[LISTED RECORDS]

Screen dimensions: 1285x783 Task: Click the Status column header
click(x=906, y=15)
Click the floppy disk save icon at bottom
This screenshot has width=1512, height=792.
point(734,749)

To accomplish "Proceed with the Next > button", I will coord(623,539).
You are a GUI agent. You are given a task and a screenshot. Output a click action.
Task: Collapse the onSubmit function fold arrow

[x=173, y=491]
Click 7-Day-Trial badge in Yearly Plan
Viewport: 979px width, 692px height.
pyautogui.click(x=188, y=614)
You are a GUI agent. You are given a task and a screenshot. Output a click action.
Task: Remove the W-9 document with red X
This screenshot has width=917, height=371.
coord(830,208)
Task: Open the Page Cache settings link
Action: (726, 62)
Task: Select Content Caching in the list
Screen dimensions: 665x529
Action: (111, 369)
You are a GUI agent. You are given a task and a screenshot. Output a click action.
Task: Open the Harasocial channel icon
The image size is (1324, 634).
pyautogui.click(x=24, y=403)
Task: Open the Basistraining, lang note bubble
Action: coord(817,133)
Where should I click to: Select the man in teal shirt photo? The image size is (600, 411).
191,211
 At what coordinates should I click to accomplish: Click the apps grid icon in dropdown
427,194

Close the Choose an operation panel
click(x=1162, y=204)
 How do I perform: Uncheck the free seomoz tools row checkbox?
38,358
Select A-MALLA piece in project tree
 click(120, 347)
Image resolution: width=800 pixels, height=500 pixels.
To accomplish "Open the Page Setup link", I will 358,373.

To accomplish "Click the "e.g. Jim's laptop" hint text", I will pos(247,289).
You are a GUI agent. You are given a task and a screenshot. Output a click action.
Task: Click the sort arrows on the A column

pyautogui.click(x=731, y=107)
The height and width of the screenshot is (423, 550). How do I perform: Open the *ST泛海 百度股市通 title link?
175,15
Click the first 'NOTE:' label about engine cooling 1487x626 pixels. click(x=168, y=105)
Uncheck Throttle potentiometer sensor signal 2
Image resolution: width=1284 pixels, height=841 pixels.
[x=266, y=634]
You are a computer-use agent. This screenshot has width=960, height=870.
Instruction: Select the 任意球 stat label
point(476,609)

[/LISTED RECORDS]

WHAT IS EXPECTED:
Every entry above must be reproduced word for word.

RESPONSE AREA:
Screen dimensions: 1285x783 Task: Click the Status column header
click(x=906, y=15)
Click the floppy disk save icon at bottom
This screenshot has width=1512, height=792.
point(734,749)

To accomplish "Proceed with the Next > button", I will coord(623,539).
You are a GUI agent. You are given a task and a screenshot. Output a click action.
Task: Collapse the onSubmit function fold arrow

[x=173, y=491]
Click 7-Day-Trial badge in Yearly Plan
Viewport: 979px width, 692px height.
pyautogui.click(x=188, y=614)
You are a GUI agent. You are given a task and a screenshot. Output a click action.
Task: Remove the W-9 document with red X
This screenshot has width=917, height=371.
coord(830,208)
Task: Open the Page Cache settings link
Action: (726, 62)
Task: Select Content Caching in the list
Screen dimensions: 665x529
Action: (111, 369)
You are a GUI agent. You are given a task and a screenshot. Output a click action.
Task: Open the Harasocial channel icon
The image size is (1324, 634).
pyautogui.click(x=24, y=403)
Task: Open the Basistraining, lang note bubble
Action: coord(817,133)
Where should I click to: Select the man in teal shirt photo? The image size is (600, 411).
191,211
 At what coordinates should I click to accomplish: Click the apps grid icon in dropdown
427,194

Close the Choose an operation panel
click(x=1162, y=204)
 How do I perform: Uncheck the free seomoz tools row checkbox?
38,358
Select A-MALLA piece in project tree
 click(120, 347)
Image resolution: width=800 pixels, height=500 pixels.
To accomplish "Open the Page Setup link", I will 358,373.

To accomplish "Click the "e.g. Jim's laptop" hint text", I will pos(247,289).
You are a GUI agent. You are given a task and a screenshot. Output a click action.
Task: Click the sort arrows on the A column

pyautogui.click(x=731, y=107)
The height and width of the screenshot is (423, 550). How do I perform: Open the *ST泛海 百度股市通 title link?
175,15
Click the first 'NOTE:' label about engine cooling 1487x626 pixels. click(x=168, y=105)
Uncheck Throttle potentiometer sensor signal 2
Image resolution: width=1284 pixels, height=841 pixels.
[x=266, y=634]
You are a computer-use agent. This screenshot has width=960, height=870.
Instruction: Select the 任意球 stat label
point(476,609)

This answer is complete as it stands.